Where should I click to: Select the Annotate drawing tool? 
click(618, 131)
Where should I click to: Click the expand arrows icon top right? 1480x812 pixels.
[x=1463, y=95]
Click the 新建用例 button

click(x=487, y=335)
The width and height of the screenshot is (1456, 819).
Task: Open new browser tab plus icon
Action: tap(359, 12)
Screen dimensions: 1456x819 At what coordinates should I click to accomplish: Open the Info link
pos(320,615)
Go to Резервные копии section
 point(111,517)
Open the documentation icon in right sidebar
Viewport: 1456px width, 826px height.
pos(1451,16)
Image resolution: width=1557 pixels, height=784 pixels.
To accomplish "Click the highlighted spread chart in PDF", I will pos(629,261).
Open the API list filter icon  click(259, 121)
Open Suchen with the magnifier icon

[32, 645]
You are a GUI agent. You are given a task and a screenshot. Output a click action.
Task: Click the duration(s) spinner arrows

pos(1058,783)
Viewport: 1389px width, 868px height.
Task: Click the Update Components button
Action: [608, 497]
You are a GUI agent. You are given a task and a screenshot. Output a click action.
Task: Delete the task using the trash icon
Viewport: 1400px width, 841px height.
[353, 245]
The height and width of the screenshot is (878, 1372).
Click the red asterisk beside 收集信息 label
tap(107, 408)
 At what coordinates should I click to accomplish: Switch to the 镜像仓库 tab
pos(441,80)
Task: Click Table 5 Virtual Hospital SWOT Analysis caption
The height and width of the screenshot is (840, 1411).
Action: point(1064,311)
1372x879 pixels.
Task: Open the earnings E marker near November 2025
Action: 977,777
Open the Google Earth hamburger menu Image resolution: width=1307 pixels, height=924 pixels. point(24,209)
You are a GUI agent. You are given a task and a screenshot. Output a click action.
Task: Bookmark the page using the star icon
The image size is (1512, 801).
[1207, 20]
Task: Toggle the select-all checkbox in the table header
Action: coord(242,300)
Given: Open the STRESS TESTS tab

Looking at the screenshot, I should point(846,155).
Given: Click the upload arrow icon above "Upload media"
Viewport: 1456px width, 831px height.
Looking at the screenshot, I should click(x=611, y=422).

_Work order_
Using the material above, reproduce exactly the line that contains "Given: Open the STRESS TESTS tab" and all lines after it through the last one, and only those.

_Answer box_
Given: Open the STRESS TESTS tab

Looking at the screenshot, I should point(846,155).
Given: Click the upload arrow icon above "Upload media"
Viewport: 1456px width, 831px height.
Looking at the screenshot, I should click(x=611, y=422).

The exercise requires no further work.